• **Extracted records**

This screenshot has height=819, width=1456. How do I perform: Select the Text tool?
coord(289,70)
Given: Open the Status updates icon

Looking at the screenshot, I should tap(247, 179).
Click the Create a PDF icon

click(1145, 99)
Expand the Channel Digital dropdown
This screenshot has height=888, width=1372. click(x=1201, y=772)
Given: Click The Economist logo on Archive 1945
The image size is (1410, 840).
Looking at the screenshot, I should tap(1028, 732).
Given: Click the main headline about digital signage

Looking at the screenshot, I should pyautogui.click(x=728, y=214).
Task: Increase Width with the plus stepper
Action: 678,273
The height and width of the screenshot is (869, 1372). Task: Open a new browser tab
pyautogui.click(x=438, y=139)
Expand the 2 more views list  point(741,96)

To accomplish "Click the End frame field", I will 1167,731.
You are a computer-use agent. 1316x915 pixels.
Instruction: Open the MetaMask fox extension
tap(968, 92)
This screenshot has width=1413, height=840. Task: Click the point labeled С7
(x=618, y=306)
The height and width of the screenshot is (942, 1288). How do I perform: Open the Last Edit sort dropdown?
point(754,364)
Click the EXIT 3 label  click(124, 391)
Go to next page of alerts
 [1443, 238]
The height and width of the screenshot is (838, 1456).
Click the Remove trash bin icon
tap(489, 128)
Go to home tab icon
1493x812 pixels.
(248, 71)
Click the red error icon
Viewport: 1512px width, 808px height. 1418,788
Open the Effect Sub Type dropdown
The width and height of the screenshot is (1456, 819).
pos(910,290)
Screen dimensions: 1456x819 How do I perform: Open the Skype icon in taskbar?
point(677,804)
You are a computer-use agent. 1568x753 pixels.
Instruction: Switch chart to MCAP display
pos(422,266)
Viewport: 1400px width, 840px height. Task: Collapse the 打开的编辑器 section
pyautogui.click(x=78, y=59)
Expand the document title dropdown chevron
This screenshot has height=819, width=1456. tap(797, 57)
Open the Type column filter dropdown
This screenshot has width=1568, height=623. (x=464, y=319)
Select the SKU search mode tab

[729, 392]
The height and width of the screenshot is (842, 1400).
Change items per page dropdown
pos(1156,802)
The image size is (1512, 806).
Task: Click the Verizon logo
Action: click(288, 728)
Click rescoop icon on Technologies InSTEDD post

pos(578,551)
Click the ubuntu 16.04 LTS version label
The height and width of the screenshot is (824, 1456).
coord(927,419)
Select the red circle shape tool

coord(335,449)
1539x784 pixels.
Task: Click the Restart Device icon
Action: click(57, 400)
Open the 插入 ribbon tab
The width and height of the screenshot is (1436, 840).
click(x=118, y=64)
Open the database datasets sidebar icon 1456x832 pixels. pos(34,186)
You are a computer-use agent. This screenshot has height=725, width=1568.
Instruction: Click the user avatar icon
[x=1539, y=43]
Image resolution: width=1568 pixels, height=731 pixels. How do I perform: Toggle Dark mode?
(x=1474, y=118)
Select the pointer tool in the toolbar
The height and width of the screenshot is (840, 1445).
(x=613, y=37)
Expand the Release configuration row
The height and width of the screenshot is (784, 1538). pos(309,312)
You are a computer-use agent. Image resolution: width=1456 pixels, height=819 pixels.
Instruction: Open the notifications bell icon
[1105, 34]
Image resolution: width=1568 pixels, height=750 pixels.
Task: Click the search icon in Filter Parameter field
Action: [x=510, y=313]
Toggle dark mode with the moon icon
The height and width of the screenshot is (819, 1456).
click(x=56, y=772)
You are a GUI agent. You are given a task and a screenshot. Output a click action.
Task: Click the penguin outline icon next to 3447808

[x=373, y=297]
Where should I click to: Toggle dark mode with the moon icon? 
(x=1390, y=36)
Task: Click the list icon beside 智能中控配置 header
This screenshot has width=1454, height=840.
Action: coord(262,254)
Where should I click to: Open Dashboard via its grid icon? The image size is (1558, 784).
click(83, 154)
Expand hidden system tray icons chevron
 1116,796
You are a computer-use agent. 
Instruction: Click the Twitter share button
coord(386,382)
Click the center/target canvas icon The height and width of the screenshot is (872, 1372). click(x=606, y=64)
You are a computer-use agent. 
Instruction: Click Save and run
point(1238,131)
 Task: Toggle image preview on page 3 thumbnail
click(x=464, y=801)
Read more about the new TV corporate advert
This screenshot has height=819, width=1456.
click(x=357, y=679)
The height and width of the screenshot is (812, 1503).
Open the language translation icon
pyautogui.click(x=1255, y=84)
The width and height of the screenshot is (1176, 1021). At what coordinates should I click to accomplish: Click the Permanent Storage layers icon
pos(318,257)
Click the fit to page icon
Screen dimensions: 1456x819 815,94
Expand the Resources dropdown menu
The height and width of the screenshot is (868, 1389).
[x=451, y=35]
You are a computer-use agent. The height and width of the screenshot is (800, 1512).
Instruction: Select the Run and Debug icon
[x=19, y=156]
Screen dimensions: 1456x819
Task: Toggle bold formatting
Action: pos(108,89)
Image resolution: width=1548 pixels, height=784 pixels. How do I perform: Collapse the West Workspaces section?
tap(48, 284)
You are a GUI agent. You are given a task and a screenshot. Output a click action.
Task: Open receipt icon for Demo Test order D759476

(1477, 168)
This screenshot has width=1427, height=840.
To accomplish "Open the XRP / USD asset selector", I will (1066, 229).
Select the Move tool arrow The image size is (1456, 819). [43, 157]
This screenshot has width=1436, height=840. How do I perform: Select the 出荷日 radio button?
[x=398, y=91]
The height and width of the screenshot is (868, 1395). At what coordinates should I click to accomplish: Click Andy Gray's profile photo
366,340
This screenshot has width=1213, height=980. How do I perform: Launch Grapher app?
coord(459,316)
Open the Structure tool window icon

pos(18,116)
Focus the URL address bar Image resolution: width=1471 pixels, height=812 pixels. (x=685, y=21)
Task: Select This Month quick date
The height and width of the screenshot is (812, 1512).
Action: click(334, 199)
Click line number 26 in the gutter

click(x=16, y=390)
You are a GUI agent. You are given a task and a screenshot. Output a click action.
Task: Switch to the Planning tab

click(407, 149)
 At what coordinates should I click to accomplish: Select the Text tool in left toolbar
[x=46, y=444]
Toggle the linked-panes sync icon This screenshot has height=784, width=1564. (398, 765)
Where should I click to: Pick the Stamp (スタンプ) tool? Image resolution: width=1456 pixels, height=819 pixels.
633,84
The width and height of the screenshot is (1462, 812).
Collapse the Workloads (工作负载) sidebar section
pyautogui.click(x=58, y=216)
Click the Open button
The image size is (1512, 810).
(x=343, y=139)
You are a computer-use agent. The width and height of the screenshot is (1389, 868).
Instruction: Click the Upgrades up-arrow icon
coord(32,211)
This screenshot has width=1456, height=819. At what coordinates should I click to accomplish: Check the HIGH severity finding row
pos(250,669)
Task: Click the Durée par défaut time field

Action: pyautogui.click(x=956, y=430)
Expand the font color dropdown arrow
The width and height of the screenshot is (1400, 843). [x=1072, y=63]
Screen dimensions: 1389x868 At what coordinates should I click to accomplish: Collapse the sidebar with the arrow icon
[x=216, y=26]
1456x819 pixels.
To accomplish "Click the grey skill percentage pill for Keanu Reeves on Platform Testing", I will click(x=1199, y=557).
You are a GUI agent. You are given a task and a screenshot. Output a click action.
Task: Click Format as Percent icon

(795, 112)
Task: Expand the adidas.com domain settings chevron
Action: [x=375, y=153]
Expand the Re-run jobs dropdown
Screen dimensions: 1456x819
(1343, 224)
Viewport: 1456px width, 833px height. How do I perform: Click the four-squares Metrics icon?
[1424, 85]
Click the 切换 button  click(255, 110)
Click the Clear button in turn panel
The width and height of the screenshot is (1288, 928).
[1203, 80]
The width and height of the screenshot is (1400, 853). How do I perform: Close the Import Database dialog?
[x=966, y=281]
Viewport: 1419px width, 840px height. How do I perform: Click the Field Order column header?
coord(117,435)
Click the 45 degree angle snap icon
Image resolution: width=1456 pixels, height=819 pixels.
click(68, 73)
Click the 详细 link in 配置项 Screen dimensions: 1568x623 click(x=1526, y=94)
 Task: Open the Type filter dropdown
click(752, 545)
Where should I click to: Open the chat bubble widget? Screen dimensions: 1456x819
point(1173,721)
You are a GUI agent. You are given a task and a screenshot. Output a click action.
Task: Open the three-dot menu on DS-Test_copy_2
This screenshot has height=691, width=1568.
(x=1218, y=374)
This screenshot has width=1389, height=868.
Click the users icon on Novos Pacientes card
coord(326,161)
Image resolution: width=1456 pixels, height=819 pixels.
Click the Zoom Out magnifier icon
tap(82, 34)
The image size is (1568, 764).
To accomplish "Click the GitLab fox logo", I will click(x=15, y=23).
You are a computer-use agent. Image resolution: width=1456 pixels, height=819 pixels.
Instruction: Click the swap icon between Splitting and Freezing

• **What to produce**
Up to and including the line that contains "Click the EXIT", output the records above exactly, beginning with their first line.

• **Result for this exercise**
This screenshot has height=819, width=1456. How do I perform: Select the Text tool?
coord(289,70)
Given: Open the Status updates icon

Looking at the screenshot, I should tap(247, 179).
Click the Create a PDF icon

click(1145, 99)
Expand the Channel Digital dropdown
This screenshot has height=888, width=1372. click(x=1201, y=772)
Given: Click The Economist logo on Archive 1945
The image size is (1410, 840).
Looking at the screenshot, I should tap(1028, 732).
Given: Click the main headline about digital signage

Looking at the screenshot, I should pyautogui.click(x=728, y=214).
Task: Increase Width with the plus stepper
Action: 678,273
The height and width of the screenshot is (869, 1372). Task: Open a new browser tab
pyautogui.click(x=438, y=139)
Expand the 2 more views list  point(741,96)

To accomplish "Click the End frame field", I will 1167,731.
You are a computer-use agent. 1316x915 pixels.
Instruction: Open the MetaMask fox extension
tap(968, 92)
This screenshot has width=1413, height=840. Task: Click the point labeled С7
(x=618, y=306)
The height and width of the screenshot is (942, 1288). How do I perform: Open the Last Edit sort dropdown?
point(754,364)
Click the EXIT 3 label  click(124, 391)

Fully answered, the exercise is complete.